My eschatology’s pretty good. I think. By Wright’s standards at least. I’ve read his big green book on the resurrection. Twice. I’ve taught hours and hours of material on the cosmic effects of the cross and personal eschatology. I don’t anticipate sitting on a cloud and playing a harp. But I don’t think I’d ever taken in how Galatians 1:4 and 6:14-15 act as bookends to Galatians:
[Christ] gave himself for our sins to deliver us from the present evil age […] But far be it from me to boast except in the cross of our Lord Jesus Christ, by which the world has been crucified to me, and I to the world. For neither circumcision counts for anything, nor uncircumcision, but a new creation. (Galatians 1:4; 6:14-15)
As someone said to me in the break, “I’ve been a Christian for many years and I’m not sure I could say the world’s been crucified to me and I to the world.” Ditto. But the cross is the means of new creation, for the individual and for the cosmos.
My Trinitarian theology is pretty orthodox. I think. But I don’t reckon I’d realised how deeply woven into Galatians it is. Nor would I previously have summed up Galatians 4:1-11 as saying essentially “you now know God as the one who sends the Spirit and the Son… so you have a choice: Trinity or Idolatry!”

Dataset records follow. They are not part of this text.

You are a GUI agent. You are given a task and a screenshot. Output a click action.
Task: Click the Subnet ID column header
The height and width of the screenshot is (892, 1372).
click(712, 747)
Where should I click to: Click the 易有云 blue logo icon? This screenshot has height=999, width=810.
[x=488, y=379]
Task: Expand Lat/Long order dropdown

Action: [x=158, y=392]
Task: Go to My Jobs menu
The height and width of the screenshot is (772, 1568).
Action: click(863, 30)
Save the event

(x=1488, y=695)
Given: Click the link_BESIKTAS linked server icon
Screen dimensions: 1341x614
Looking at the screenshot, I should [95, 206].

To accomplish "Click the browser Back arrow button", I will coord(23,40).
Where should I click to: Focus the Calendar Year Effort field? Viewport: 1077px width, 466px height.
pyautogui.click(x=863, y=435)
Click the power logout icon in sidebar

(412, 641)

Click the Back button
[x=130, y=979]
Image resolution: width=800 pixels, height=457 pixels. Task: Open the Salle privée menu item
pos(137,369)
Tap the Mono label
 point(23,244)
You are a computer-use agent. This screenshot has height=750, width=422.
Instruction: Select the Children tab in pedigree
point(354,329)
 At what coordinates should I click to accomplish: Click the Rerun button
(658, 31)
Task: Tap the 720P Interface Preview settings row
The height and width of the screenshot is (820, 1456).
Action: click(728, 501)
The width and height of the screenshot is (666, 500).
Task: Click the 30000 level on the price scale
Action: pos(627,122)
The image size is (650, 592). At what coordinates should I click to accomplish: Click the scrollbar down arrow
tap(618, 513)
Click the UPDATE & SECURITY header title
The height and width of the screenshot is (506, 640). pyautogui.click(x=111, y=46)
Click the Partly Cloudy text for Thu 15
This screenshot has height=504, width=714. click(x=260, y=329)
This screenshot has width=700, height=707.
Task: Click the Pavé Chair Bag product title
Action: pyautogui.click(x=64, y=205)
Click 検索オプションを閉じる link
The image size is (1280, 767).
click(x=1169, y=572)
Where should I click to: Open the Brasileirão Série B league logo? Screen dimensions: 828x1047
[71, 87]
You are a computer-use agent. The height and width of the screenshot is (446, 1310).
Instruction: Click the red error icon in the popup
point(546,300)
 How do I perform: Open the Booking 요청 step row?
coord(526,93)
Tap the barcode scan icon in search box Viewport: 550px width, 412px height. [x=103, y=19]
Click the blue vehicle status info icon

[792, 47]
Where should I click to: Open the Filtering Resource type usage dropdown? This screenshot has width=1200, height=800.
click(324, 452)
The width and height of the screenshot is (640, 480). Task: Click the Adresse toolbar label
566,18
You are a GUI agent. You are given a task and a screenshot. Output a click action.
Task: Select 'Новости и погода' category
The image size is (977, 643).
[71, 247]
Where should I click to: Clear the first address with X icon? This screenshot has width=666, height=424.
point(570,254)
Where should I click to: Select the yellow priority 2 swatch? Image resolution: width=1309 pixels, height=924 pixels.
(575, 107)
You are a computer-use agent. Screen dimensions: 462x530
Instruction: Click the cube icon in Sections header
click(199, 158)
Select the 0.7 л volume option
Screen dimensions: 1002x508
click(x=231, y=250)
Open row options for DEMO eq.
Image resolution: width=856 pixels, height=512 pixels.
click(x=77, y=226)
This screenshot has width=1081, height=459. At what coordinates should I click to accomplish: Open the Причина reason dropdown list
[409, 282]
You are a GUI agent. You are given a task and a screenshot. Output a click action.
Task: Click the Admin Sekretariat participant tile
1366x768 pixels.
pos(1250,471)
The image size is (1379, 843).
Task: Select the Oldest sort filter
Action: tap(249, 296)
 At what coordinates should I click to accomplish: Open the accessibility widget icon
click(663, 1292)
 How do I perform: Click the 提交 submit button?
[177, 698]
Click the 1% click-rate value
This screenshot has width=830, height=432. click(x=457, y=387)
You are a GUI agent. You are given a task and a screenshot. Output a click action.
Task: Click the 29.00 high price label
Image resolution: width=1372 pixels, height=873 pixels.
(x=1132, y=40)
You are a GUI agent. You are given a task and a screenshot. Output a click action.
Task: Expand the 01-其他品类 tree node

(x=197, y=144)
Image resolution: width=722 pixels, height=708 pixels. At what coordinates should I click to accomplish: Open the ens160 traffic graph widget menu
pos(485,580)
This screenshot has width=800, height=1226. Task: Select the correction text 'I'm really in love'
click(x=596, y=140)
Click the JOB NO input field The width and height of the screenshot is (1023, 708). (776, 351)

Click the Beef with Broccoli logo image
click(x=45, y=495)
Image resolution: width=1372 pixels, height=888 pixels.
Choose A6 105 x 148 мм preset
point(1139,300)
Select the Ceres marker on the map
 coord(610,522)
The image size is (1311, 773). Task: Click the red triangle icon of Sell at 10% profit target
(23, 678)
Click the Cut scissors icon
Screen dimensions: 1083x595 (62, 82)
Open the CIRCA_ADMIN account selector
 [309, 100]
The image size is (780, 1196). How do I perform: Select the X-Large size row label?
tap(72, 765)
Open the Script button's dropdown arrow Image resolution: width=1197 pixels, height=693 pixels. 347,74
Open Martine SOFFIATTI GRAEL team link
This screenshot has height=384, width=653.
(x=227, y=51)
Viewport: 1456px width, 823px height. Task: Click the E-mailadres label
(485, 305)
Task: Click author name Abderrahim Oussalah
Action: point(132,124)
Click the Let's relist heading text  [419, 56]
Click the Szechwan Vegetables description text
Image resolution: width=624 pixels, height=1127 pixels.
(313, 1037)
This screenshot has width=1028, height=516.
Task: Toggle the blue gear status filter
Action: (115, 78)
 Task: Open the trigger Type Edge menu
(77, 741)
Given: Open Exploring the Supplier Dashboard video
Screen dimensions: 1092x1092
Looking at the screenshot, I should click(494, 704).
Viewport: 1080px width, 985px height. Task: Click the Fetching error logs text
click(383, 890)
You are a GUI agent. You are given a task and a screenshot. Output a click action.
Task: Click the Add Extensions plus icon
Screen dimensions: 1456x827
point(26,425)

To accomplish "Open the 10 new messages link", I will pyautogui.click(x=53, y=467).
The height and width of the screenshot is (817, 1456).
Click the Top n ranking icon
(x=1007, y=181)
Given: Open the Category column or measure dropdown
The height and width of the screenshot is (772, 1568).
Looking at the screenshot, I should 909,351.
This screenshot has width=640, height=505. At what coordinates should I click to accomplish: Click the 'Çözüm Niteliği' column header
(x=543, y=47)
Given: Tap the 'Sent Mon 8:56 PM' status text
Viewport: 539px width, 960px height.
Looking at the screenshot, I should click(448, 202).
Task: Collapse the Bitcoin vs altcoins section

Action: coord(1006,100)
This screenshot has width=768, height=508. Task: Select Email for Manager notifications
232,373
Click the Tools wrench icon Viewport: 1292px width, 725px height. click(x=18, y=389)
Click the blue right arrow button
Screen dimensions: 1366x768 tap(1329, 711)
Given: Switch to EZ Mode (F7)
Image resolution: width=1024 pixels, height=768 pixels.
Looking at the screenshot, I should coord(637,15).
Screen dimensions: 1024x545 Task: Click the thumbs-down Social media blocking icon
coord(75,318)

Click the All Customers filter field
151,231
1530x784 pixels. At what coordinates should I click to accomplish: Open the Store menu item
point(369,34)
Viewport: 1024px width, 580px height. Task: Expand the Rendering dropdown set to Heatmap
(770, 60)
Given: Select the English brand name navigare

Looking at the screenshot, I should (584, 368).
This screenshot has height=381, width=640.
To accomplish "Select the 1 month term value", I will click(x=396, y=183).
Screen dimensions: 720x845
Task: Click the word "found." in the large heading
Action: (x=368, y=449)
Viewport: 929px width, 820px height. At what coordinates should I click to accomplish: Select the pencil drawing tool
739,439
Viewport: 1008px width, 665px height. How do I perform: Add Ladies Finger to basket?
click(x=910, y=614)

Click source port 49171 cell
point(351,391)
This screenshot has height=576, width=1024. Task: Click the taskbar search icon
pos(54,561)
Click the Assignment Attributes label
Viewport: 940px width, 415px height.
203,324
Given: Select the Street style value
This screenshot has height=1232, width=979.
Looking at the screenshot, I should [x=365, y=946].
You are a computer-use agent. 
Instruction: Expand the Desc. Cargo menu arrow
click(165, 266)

My appreciation for Pauline theology is decent. I think. Maybe if you pushed me I’d say I have a mild preference for the gospels. But mild is all. Tom told the story of his 101 year-old relative who had always said how much she preferred John to Paul because Paul was all about logic-chopping and John was about love. I know that’s a sweeping generalisation, and it’s one I would typically roll my eyes at, but as we looked at Galatians 2 I realised how easily I fall into that kind of thinking:
The life I now live in the flesh I live by faith in the Son of God, who loved me and gave himself for me. (Galatians 2:20)
Here’s a man who is moved by love. I often think of Paul as the intellectual. I rarely think of him as the man moved by love. And yet of course he was. He who has been forgiven much loves much. Galatians is a letter in which love and logic intertwine and dance. And Wright’s exegesis – rapid as it was – drew out both themes brilliantly.
And having watched Wright pray, seen him worship, talked to him about his life and work, and heard of his love and care for people, I couldn’t help but wonder if his passion for Paul wasn’t partly due to a sense of affinity. A great mind with a great appreciation for the love and mercy of God.
Sure, I was left with a load of questions, in this session and in the others. I’m still not certain about pistis christou, nor his exegesis of 2 Corinthians 5:21, or Matthew 25, for example. But at the end of the first session we were meant to have group discussions on our tables. Our table just sat in silence. It wasn’t that there was nothing to say; there was too much to say.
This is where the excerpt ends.